I think the problem here is that, at least in the US K-12 system,
"mathematical aptitude" really means "computational proficiency." In
"back to basics" math (and the overwhelming majority of K-12 math
curricula *are* "back to basics"; it's only in a few elite schools with
high-performing students that any of those educational innovations that
right-wingers claim are destroying the minds of our students have actually
been used, but I digress; see Alfie Kohn's writings), mathematical
notation is taught as a series of Taylorized (as in Frederick Winslow) job
instructions rather than as a language for precisely describing certain
types of relationships. IOW, it's taught as a bunch of hoops to be jumped
through without really understanding what you're doing; all that matters
is going through the prescribed motions. A student who is "good at math"
is one who can jump through those hoops quickly. The object of most K-12
math is to turn out human calculators (something that actually made
economic sense in the Old Days when a machine to do calculations cost a
lot more than an employee doing calculations longhand).
As John Allen Paulos pointed out in _Innumeracy_, the majority of American
K-12 students know *how* to add, subtract, multiply, and divide, but a
much smaller number of them know *when* to add, subtract, multiply, and
divide. They do just fine when given a spelled-out list of calculations
to perform, but they panic when confronted with word problems.
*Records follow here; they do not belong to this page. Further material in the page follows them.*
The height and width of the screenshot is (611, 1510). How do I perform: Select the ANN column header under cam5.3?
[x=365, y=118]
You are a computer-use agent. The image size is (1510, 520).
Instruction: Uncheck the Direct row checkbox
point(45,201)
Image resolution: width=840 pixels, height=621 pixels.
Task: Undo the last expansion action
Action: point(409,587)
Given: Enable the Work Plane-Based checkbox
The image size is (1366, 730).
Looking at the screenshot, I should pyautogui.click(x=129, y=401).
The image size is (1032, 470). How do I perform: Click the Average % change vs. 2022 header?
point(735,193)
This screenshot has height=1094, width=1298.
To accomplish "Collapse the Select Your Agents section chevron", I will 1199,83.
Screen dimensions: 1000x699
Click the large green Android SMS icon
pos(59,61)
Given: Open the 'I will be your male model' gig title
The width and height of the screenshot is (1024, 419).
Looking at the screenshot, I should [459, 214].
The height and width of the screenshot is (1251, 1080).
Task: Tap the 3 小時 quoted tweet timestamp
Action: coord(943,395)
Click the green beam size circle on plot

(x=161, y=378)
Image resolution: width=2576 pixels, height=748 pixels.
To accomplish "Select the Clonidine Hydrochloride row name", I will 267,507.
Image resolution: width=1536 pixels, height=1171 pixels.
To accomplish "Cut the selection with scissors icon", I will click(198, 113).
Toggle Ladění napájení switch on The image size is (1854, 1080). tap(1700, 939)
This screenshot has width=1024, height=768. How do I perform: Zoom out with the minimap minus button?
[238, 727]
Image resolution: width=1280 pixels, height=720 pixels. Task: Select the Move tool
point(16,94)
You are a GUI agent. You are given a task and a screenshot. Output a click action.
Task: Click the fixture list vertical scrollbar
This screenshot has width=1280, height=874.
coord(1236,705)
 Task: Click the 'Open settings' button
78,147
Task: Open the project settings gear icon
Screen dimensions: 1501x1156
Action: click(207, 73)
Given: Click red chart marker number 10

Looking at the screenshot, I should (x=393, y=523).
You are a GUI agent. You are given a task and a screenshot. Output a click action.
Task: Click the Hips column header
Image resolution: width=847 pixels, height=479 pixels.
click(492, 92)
Over in comp.infosystems.www.authoring.html, there's a long-running and
acrimonious debate between those who see HTML markup as a *description* of
the structure of a document and those who see it as a bunch of commands
interspersed with text. The notion that formal notation can be a
description or explanation rather than a sequence of tasks to perform is
alien to a lot of people. It may very well be that some people simply
don't have the built-in cognitive ability to grasp the former, but I
suspect that a much larger number of people *could* develop that ability
if only they were taught how to think that way (and it is indeed a way of
thinking rather than a set of "skills"). Right now I suspect that most
who developed that ability picked it up through intellectual exploration
outside the formal system of schooling. I'm pretty sure I did (I was a
math major but am not involved in teaching).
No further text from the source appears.